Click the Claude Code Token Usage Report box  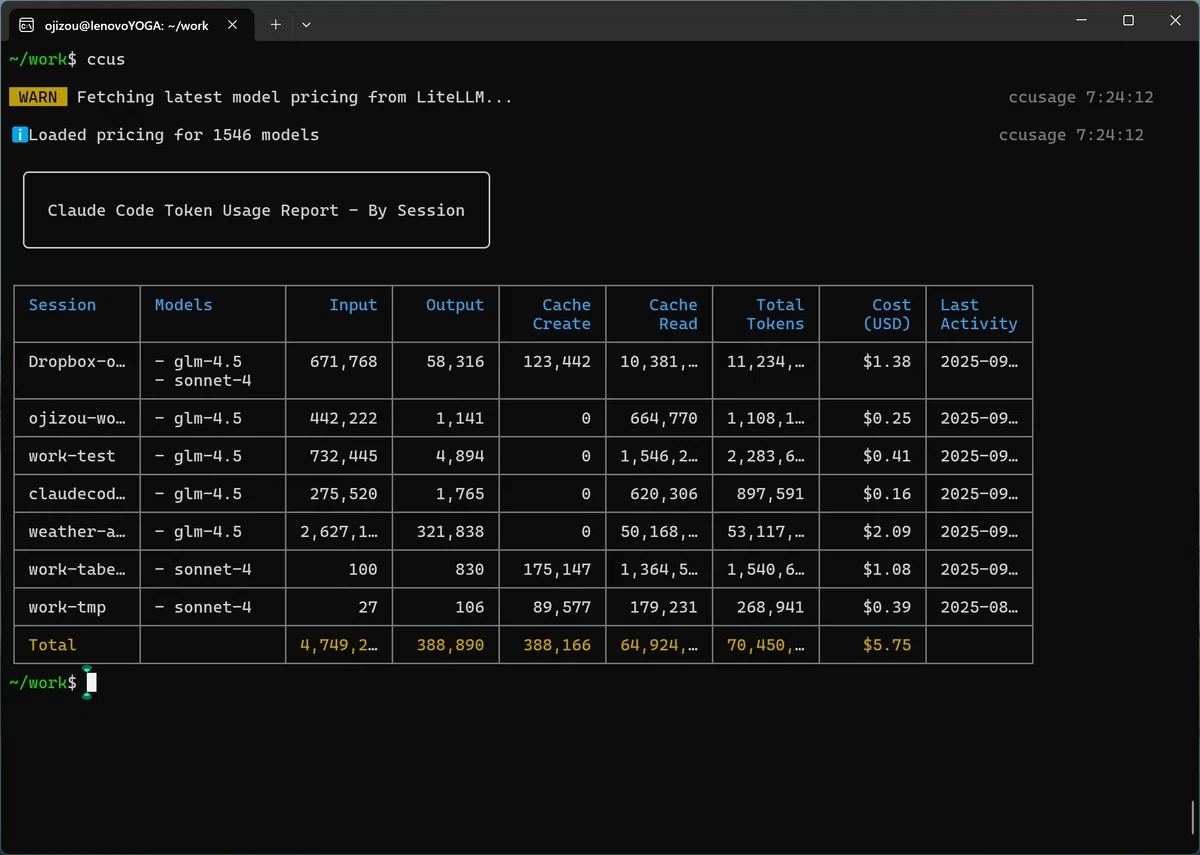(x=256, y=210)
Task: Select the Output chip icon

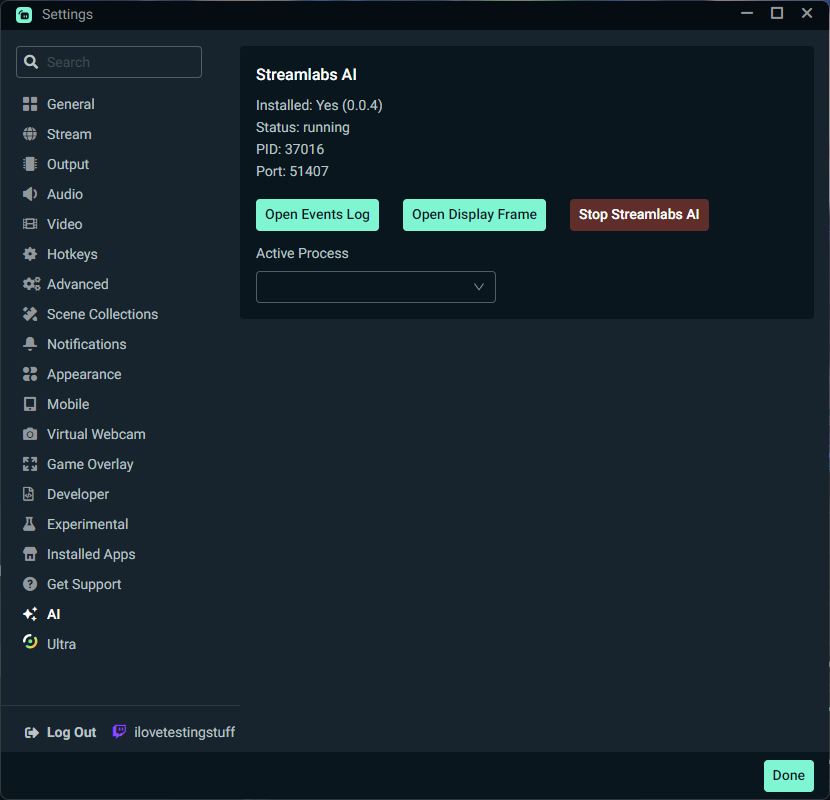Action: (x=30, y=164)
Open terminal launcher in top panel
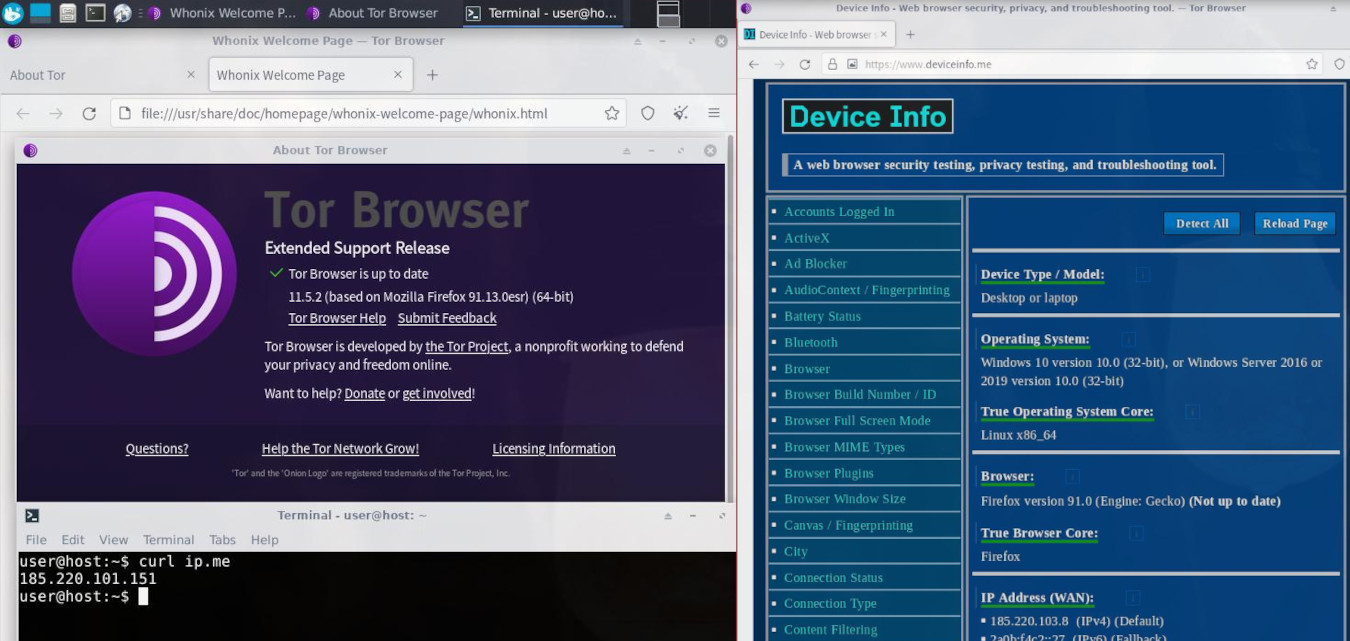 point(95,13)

◆ ◆ ◆

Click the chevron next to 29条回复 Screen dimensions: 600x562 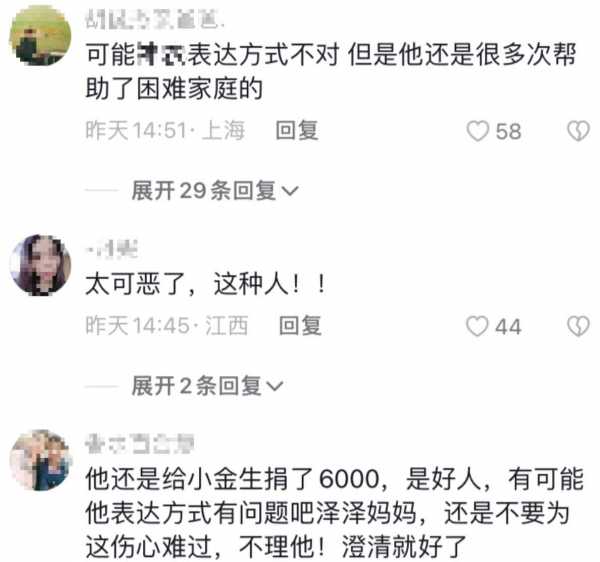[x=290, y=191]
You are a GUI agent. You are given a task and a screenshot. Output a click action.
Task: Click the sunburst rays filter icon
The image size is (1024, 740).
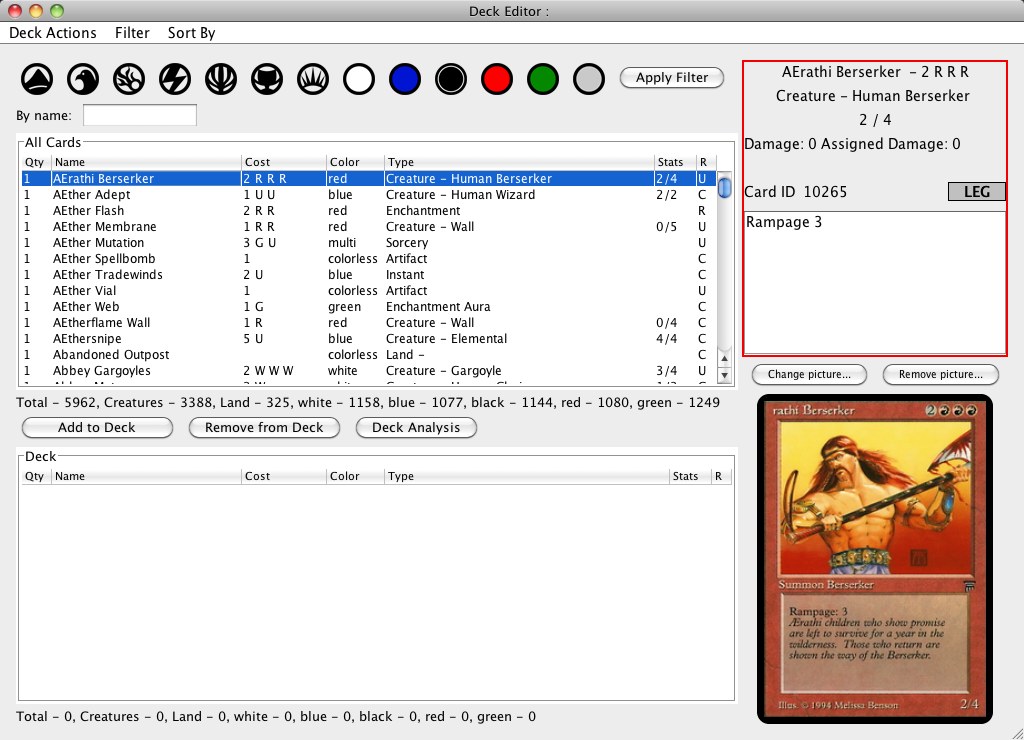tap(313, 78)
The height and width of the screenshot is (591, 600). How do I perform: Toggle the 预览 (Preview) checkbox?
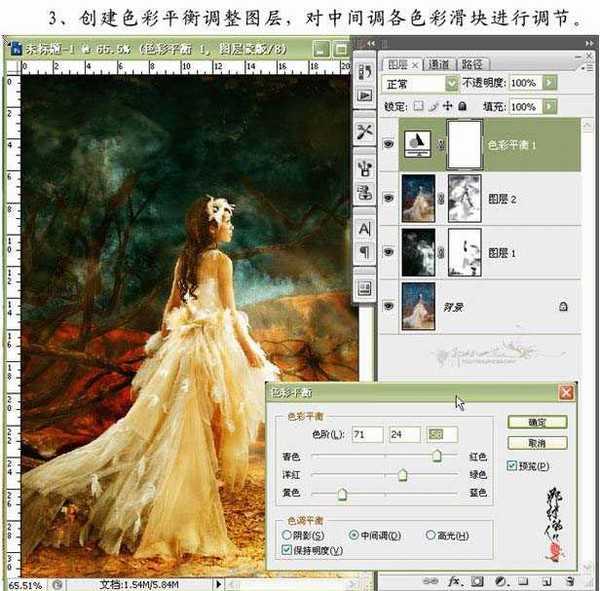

◆ ◆ ◆

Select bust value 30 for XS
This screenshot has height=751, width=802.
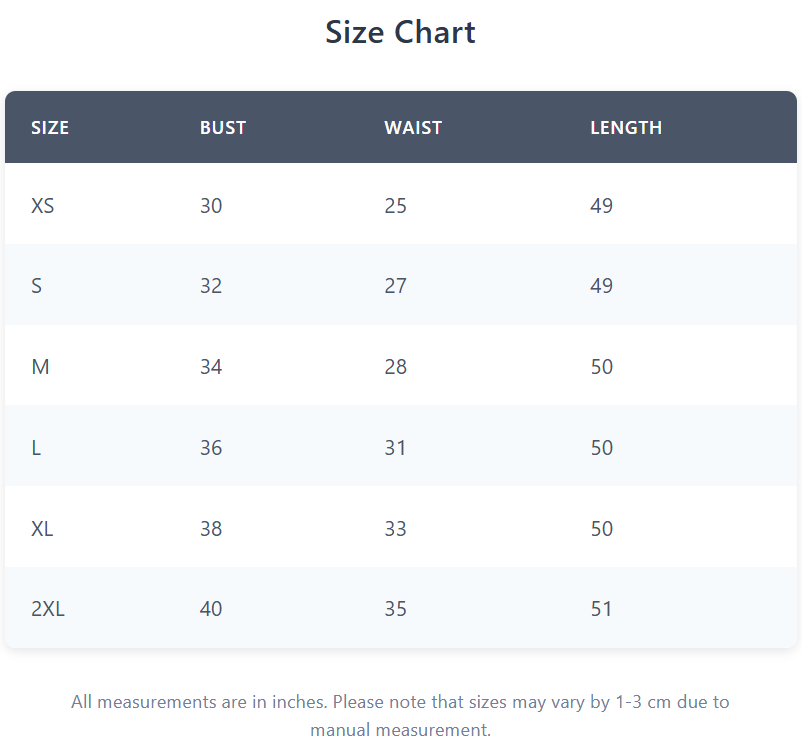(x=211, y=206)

◆ ◆ ◆

■ **PROBLEM REQUIREMENTS**
Going by the entries above, repeat exactly the lines that start at the line with "You are a GUI" and go on through the line with "The height and". Pictures are not part of the copy.

■ **TASK OUTPUT**
You are a GUI agent. You are given a task and a screenshot. Output a click action.
Task: Click the sunburst rays filter icon
The image size is (1024, 740).
tap(313, 78)
The height and width of the screenshot is (591, 600). How do I perform: Toggle the 预览 (Preview) checkbox?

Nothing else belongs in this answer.